How pay transparency works in practice today
Without a statutory disclosure regime, pay transparency in the UAE is largely a matter of employer policy and market expectation. Several practical points are worth noting.
Job advertisements. Some employers voluntarily include salary ranges in job postings. This is increasingly common among multinationals and technology companies operating in the UAE. There is no legal requirement to do so, but it reduces time spent on candidates whose salary expectations are misaligned.
Internal pay communication. Employees are generally entitled to see their own pay information, and the Wage Protection System (WPS) creates an auditable payroll record. What employers are not obligated to do is share colleagues' salary data. Many organisations treat individual salaries as confidential, and this is standard practice.

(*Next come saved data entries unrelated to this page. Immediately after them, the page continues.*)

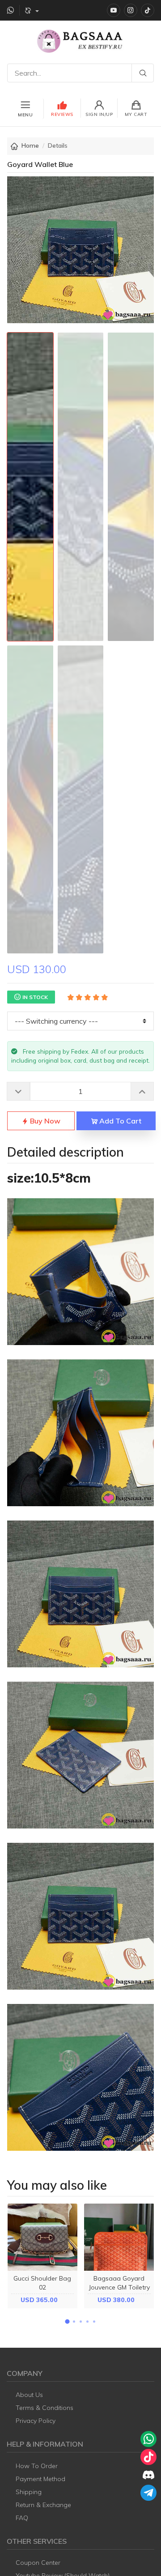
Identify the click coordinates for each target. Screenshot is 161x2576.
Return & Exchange (43, 2505)
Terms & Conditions (44, 2408)
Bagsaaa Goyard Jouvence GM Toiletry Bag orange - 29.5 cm (119, 2291)
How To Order (37, 2466)
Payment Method (40, 2479)
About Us (29, 2395)
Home (30, 145)
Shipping (29, 2492)
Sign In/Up (99, 114)
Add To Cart (119, 1120)
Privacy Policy (35, 2421)
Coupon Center (38, 2563)
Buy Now (44, 1120)
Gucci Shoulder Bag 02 (42, 2282)
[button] (67, 2322)
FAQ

DIFC and ADGM. Employers in the Dubai International Financial Centre and the Abu Dhabi Global Market operate under separate employment frameworks. Both broadly align with the no-discrimination principle, though neither currently mandates proactive pay gap reporting.
Building an equitable pay structure
Even without a reporting requirement, building a defensible pay structure is good practice — and makes compliance straightforward if regulations tighten.
Job levelling and banding. Assign roles to grades based on responsibilities, skills and seniority. Set a pay range for each grade. This does not mean everyone in the same band earns identical salaries — experience and performance can justify variation — but it means decisions are made against a consistent framework rather than ad hoc negotiation.
Audit your existing pay data. Run a simple analysis: group employees by role family and level, then look at average pay by gender and nationality. You are not required to publish this, but you should know what it shows. If you find unexplained gaps, investigate and address them before they become a complaint.
Document your rationale. When setting starting salaries or awarding pay increases, record the reasoning. Market data, performance ratings, prior salary history and scarcity of skills can all justify differences — but only if they are applied consistently and not used as a proxy for protected characteristics.
Review your total reward. Pay equity analysis should cover the full package: basic wage, allowances, bonuses and benefits. Under UAE law, end-of-service gratuity accrues on basic wage (21 days per year for the first five years, 30 days thereafter, capped at two years' total pay), so disparities in basic wage compound over time into larger gratuity differences.
Nationality, pay and the UAE context
One area that generates genuine uncertainty for UAE employers is pay variation by nationality. Historically, it has been common practice to set salaries partly by reference to a candidate's home country cost of living or home-market salary expectations. This is not automatically unlawful under current UAE law, but it carries reputational and retention risk — and it can mask gender or racial pay gaps if not carefully monitored.
The more legally defensible approach is to price roles based on the UAE market rate for the skills required, and to apply that rate consistently regardless of where the candidate holds a passport. You can still compete on relocation benefits, housing allowances and other support for candidates moving from abroad without building nationality into the base salary calculation itself.
What to expect as the regulatory environment evolves
The UAE has committed at a policy level to gender equality — the country ranked 20th globally on the UN Gender Equality Index in recent years — and labour law reform has been moving steadily. Employers who have already built structured pay frameworks and documented decision-making will be better placed if disclosure or reporting obligations are introduced. The direction of travel in comparable jurisdictions (the EU's Pay Transparency Directive, the UK's gender pay gap reporting regime) suggests proactive disclosure requirements are more likely to arrive than not.
This article is general information only and does not constitute legal advice. For guidance on your specific circumstances, consult a qualified UAE employment lawyer.